Poison Oak / Ivy Relief
Place a hot (the hotter, the better) compress sprinkled with salt over the affected area. When cool, remove the compress and allow the salt to remain until dry.
Weed Killers
- Pull weeds instead of using herbicides.
- Cover garden with plastic in fall to prevent weed germination.
- To kill unwanted grass growing between sidewalk cracks, pour full-strength vinegar or salt on it.
Art supplies
- Caution: Use adequate ventilation and exercise caution. Never put brushes in mouth.
- Soften hard paint brushes in hot vinegar.
- To clean hands of paint or grease, massage with a few drops of baby oil, margarine or butter. Wipe dry and wash with soap and water.
Natural Pest Control
Ants
- Plant onions near beds to repel ants.
- On lawns, use hormonal controls now available.
- Band sticky, adhesive materials (some brand names are "Stickum" and Tanglefoot) around base of plants and trees to deter ants, which can carry and colonize aphids. Ants like the sweet secretion of aphids and protect them from natural enemies.
- Border gardens with bone meal.
- Put cucumber peels on an ant route, and they will go away.
Aphids
- Some soap sprays are effective insecticides. It must be sprayed directly on the insect in order to penetrate its body. Mix one teaspoon of liquid soap (not detergent) in a gallon of water. Try different soaps. Some may be more effective than others. Use on aphids, mealybugs, whiteflies, earwigs and some scales.

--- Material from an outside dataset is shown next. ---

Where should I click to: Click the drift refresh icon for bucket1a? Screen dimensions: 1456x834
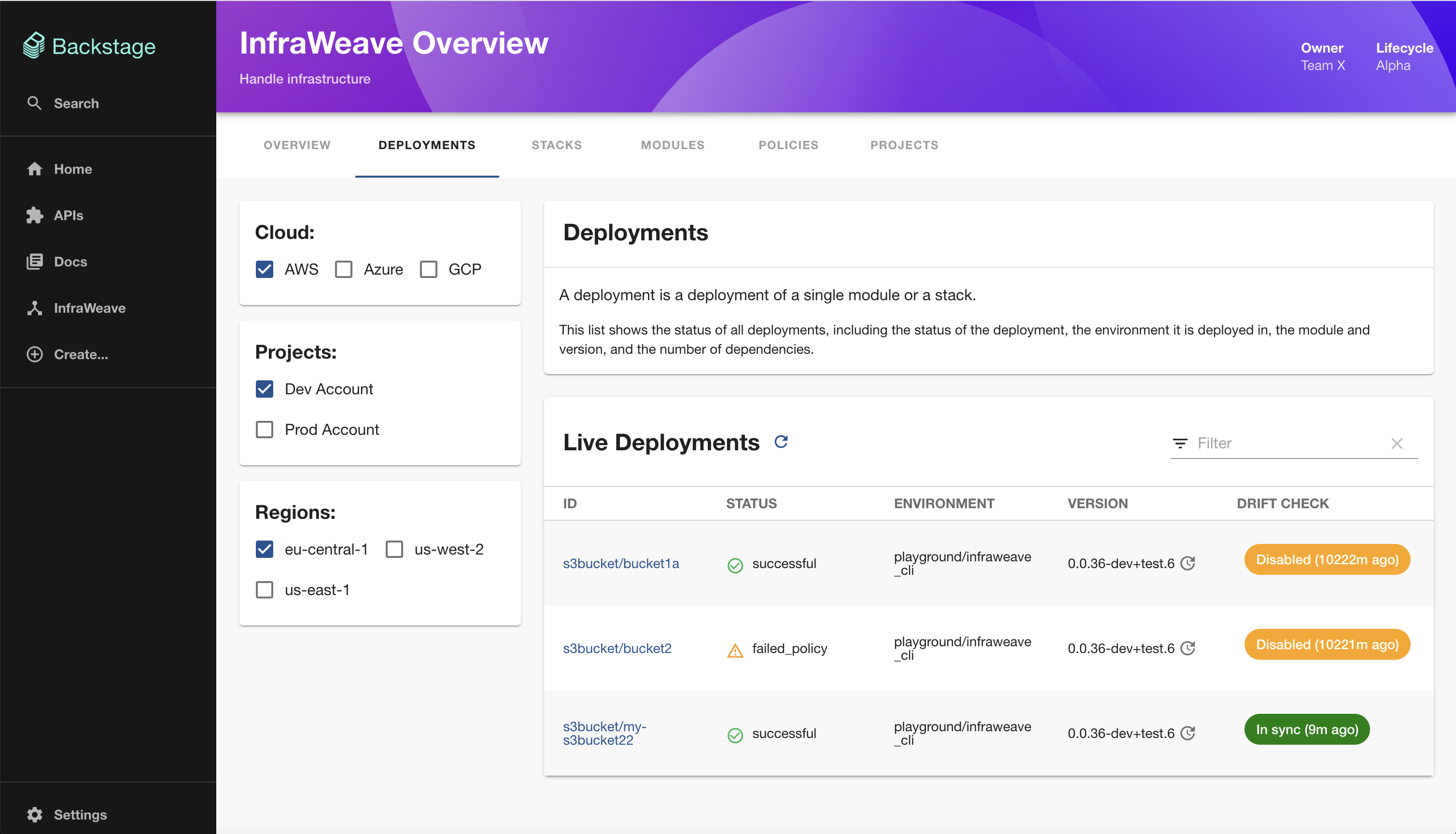click(1189, 563)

- Crush colonies on plant tips, or prune them off.
- Introduce ladybugs or lacewings, natural enemies of aphids.
- Plant garlic, chives, petunias, and nasturtiums to repel aphids; but be aware that some plants (garlic, for instance) may inhibit the growth of certain vegetable plants.

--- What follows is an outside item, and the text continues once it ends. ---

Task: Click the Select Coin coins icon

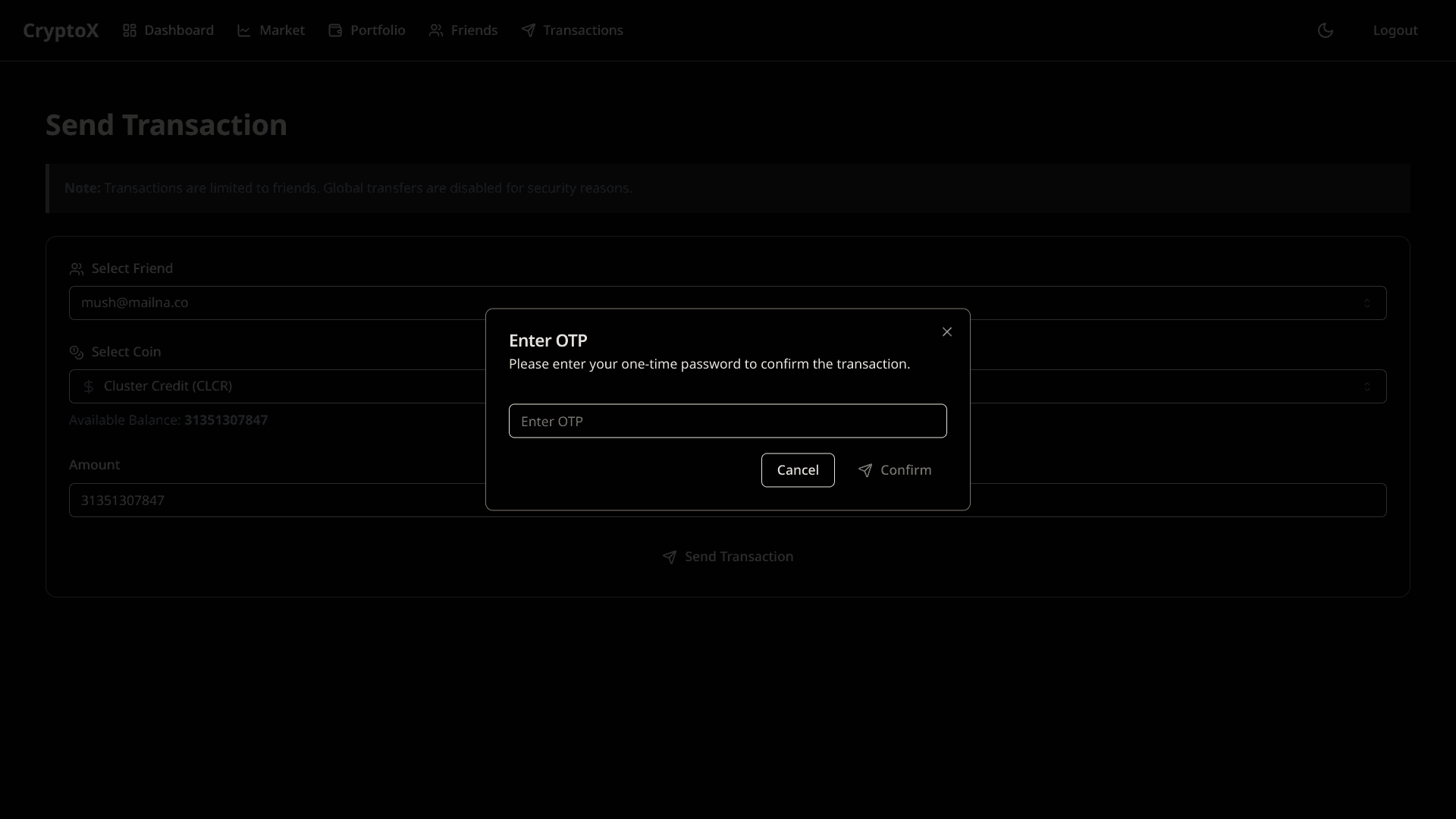Action: pyautogui.click(x=77, y=353)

Beetles, Bugs & Caterpillars
- Pick large insects off plants; drop in a can of soapy water.
- Use biological control containing bacillus thuriengenosis (bt).
- Use "stickum" made from one and one half cups of rosin (from athletic store.)
- Brush a mixture of one cup linseed oil and one tablespoon melted paraffin around tree trunks.
- For Japanese beetles: Open a can of fruit cocktail and put it in the sun, but out of the rain, to ferment for about a week. Put the can on a stack of bricks inside a yellow colored pail or dish pan. Place the pail or pan about 25 feet away from the plants to be protected, and fill it with water to a level that's just below the fruit cocktail can. The beetles will feast on the fruit and then drown in the water. If rain dilutes their "beetle buffet", you'll have to replace it because beetles like it potent.
Mosquitoes
- Eliminate all sources of standing water.
- Rub citronella oil on exposed skin areas, or burn citronella candles.
- Do not eliminate such natural predators as dragon flies or the praying mantis.
- Other natural repellents are penny royal, mint rubbed on the skin or tansy planted near a door. Basil plants also repel mosquitoes.